● ACTION ITEM: Only these lines are needed: the first line of the entries below through the line with "Given: Click the black", each returned exactly.

● RECORDS SHOWN:

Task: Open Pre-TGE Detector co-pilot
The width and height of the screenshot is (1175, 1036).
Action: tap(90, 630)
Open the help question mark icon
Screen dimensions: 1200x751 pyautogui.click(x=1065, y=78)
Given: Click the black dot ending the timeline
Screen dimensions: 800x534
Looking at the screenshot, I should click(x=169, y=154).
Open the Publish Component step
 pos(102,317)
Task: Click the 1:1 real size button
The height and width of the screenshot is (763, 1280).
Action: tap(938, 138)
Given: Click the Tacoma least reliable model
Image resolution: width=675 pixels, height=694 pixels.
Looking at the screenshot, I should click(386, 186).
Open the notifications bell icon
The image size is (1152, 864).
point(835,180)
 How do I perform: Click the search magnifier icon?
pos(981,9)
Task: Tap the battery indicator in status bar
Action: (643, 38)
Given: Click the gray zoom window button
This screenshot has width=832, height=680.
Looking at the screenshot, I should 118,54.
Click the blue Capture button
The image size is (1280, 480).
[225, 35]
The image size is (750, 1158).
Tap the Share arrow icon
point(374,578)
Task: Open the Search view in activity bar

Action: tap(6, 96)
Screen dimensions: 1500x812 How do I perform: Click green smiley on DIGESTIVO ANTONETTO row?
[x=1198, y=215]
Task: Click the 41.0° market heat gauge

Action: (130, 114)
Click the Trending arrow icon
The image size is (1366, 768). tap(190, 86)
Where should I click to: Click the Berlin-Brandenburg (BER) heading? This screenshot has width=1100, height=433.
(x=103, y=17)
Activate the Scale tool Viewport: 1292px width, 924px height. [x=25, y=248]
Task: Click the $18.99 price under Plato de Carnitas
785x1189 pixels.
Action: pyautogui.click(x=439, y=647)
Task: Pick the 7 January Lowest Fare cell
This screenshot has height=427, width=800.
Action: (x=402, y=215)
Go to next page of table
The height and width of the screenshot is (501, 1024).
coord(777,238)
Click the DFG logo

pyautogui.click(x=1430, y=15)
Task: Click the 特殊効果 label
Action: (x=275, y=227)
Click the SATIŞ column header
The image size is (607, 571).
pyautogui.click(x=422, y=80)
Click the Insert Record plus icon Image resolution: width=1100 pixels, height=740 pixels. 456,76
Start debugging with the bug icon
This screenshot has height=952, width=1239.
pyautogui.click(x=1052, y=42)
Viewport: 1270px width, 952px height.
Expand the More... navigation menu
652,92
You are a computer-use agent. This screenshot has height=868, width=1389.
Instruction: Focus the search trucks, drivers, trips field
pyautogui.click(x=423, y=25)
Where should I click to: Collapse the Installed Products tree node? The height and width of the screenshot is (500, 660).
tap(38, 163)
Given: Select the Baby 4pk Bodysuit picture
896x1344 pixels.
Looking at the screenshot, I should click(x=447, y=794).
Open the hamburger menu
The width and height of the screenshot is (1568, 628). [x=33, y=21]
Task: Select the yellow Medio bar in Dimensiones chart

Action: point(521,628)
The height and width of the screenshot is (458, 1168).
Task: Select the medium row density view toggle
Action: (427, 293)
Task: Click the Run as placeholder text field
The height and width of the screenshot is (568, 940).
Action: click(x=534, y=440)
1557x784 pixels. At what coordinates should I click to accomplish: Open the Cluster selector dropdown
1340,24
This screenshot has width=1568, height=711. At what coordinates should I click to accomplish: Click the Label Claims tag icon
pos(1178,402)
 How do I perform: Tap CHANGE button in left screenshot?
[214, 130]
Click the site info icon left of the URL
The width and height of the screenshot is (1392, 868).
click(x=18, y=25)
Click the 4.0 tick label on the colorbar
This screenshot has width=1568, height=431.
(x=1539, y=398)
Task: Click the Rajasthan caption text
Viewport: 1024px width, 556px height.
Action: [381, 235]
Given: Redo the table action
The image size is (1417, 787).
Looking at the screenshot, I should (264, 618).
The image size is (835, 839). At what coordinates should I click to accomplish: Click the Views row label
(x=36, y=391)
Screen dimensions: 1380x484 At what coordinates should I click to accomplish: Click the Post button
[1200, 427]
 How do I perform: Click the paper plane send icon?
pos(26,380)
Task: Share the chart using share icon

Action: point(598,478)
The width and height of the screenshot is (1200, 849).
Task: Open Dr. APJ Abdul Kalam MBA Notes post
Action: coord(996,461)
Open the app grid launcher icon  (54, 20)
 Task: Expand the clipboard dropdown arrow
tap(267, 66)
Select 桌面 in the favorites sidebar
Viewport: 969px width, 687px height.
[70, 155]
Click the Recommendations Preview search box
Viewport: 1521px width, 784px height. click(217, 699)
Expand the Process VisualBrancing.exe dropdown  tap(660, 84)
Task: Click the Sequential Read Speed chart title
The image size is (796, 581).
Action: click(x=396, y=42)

● REPLY:
Task: Open Pre-TGE Detector co-pilot
The width and height of the screenshot is (1175, 1036).
Action: tap(90, 630)
Open the help question mark icon
Screen dimensions: 1200x751 pyautogui.click(x=1065, y=78)
Given: Click the black dot ending the timeline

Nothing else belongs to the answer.